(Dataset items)
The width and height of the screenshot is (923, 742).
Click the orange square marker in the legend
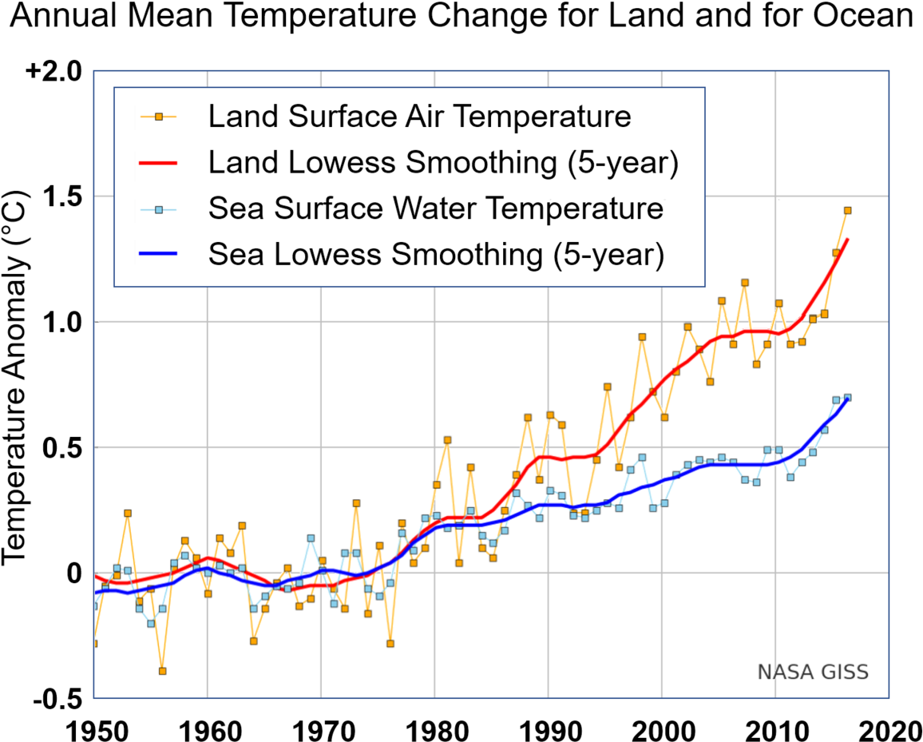pyautogui.click(x=158, y=117)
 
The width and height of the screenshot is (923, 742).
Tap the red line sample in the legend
pyautogui.click(x=158, y=163)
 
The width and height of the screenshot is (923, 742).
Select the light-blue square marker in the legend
pyautogui.click(x=158, y=209)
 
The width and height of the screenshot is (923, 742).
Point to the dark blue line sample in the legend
pyautogui.click(x=158, y=255)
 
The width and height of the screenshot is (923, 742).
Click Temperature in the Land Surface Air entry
pyautogui.click(x=541, y=117)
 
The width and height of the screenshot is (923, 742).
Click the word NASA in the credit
pyautogui.click(x=781, y=673)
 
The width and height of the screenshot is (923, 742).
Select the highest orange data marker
pyautogui.click(x=847, y=211)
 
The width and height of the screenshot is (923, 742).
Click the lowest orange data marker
pyautogui.click(x=162, y=671)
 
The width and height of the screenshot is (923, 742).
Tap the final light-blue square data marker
pyautogui.click(x=847, y=397)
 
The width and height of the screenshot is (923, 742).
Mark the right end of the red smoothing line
pyautogui.click(x=847, y=239)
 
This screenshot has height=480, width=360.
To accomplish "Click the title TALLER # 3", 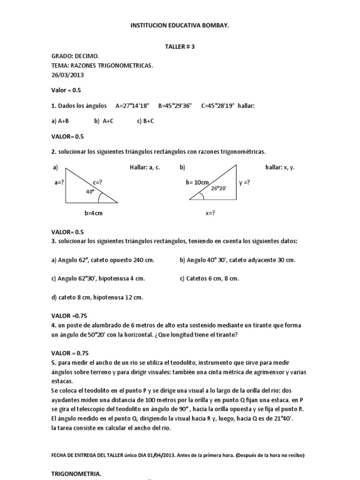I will coord(180,47).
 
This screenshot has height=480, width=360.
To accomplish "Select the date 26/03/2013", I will coord(68,75).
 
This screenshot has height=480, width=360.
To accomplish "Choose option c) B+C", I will coord(145,121).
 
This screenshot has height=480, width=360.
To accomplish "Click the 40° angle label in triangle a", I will coord(90,192).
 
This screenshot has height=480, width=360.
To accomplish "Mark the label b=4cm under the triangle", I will coord(93,213).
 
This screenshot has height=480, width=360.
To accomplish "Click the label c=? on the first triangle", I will coord(98,182).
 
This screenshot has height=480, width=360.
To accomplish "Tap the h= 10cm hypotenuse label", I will coord(198,182).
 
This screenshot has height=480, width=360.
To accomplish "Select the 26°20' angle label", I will coord(218,188).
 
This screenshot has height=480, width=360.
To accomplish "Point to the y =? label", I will coord(244,182).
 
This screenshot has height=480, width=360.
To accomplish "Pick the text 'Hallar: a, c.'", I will coord(144,167).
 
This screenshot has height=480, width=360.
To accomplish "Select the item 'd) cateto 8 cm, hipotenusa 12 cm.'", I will coord(97,297).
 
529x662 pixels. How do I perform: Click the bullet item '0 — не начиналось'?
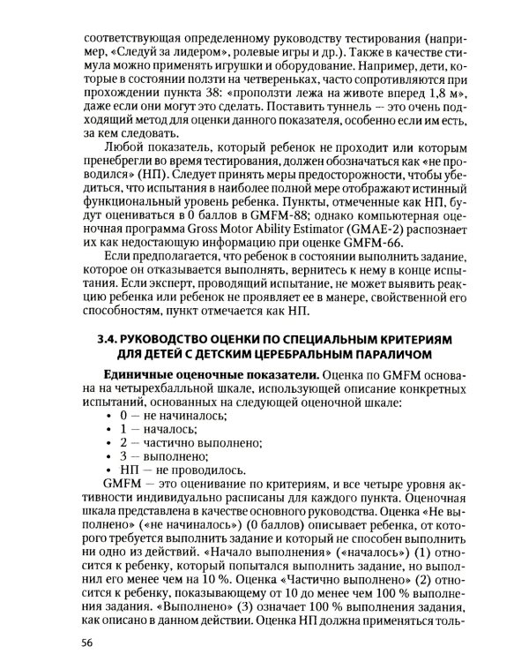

# Work required:
Reproduce the listing verbatim, starting at its first line and ending at the line containing "pyautogui.click(x=847, y=239)", with both of those lines included. Omit the pictures from your answer.

# The completed task:
The width and height of the screenshot is (923, 742).
Click the orange square marker in the legend
pyautogui.click(x=158, y=117)
 
The width and height of the screenshot is (923, 742).
Tap the red line sample in the legend
pyautogui.click(x=158, y=163)
 
The width and height of the screenshot is (923, 742).
Select the light-blue square marker in the legend
pyautogui.click(x=158, y=209)
 
The width and height of the screenshot is (923, 742).
Point to the dark blue line sample in the legend
pyautogui.click(x=158, y=255)
 
The width and height of the screenshot is (923, 742).
Click Temperature in the Land Surface Air entry
pyautogui.click(x=541, y=117)
 
The width and height of the screenshot is (923, 742).
Click the word NASA in the credit
pyautogui.click(x=781, y=673)
 
The width and height of the screenshot is (923, 742).
Select the highest orange data marker
pyautogui.click(x=847, y=211)
 
The width and height of the screenshot is (923, 742).
Click the lowest orange data marker
pyautogui.click(x=162, y=671)
 
The width and height of the screenshot is (923, 742).
Tap the final light-blue square data marker
pyautogui.click(x=847, y=397)
 
The width and height of the screenshot is (923, 742).
Mark the right end of the red smoothing line
pyautogui.click(x=847, y=239)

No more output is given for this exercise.